JooYoung Jang

AI Research Scientist

Color Recommendation for Vector Graphic Documents based on Multi-Palette Representation

2 minute read

[Design] Color Recommendation for Vector Graphic Documents based on Multi-Palette Representation

paper: https://arxiv.org/pdf/2209.10820
github: https://github.com/CyberAgentAILab/multipalette
WACV 2023 accpeted (인용수: 4회, ‘25-03-23 기준)
downstream task: color palette recommendation

1. Motivation

Pre-defnined template에서 사용할 요소를 추가할 경우, color harmony가 깨지는 문제가 있음
디자이너/일반인 모두 해당 상황에서 color 선택에 어려움이 있다.

_수행할 작업_
a) 발췌문을 보고 다음 물음에 답하세요.
(i) 이 논문은 어느 학회에 채택되었습니까?
(ii) 인용수는 몇 회이며, 언제를 기준으로 한 수치입니까?
(iii) Motivation에서는 요소를 추가할 때 어떤 문제가 생긴다고 말합니까?
b) 발췌문의 논문 제목에서 대문자로 시작하는 영어 단어를 모두 나열하세요. 하이픈으로 이어진 단어는 한 단어로 셉니다.
c) 발췌문에서 "[Design] Color Recommendation"으로 시작해 "4회, ‘25-03-23 기준)"까지 이어지는 부분을 원문 그대로 반환하세요.

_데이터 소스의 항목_
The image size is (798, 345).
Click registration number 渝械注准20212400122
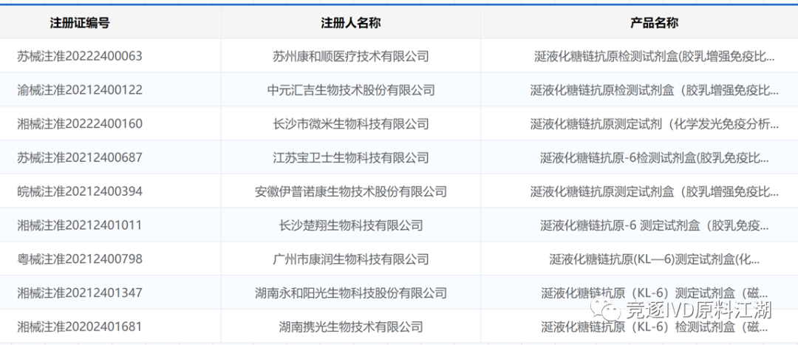point(80,90)
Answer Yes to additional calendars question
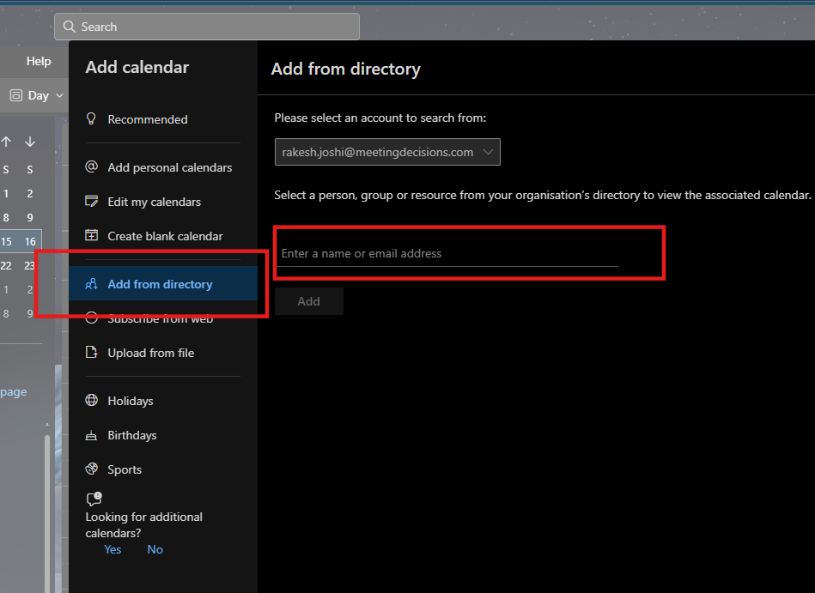The height and width of the screenshot is (593, 815). [113, 549]
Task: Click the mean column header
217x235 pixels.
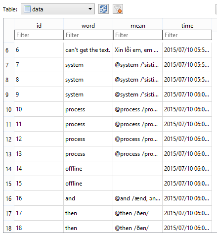Action: tap(138, 26)
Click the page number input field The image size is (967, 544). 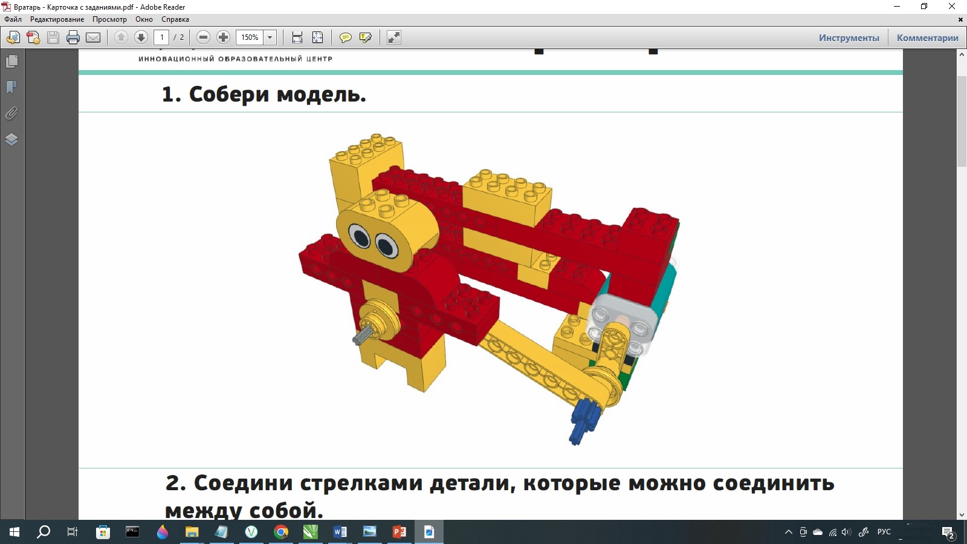click(161, 37)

_답변 모음_
a)
(i) WACV 2023에 채택되었습니다.
(ii) 인용수는 4회이며, '25-03-23을 기준으로 한 수치입니다.
(iii) color harmony가 깨지는 문제가 생긴다고 말합니다.

b) Color, Recommendation, Vector, Graphic, Documents, Multi-Palette, Representation

c)
[Design] Color Recommendation for Vector Graphic Documents based on Multi-Palette Representation

paper: https://arxiv.org/pdf/2209.10820
github: https://github.com/CyberAgentAILab/multipalette
WACV 2023 accpeted (인용수: 4회, ‘25-03-23 기준)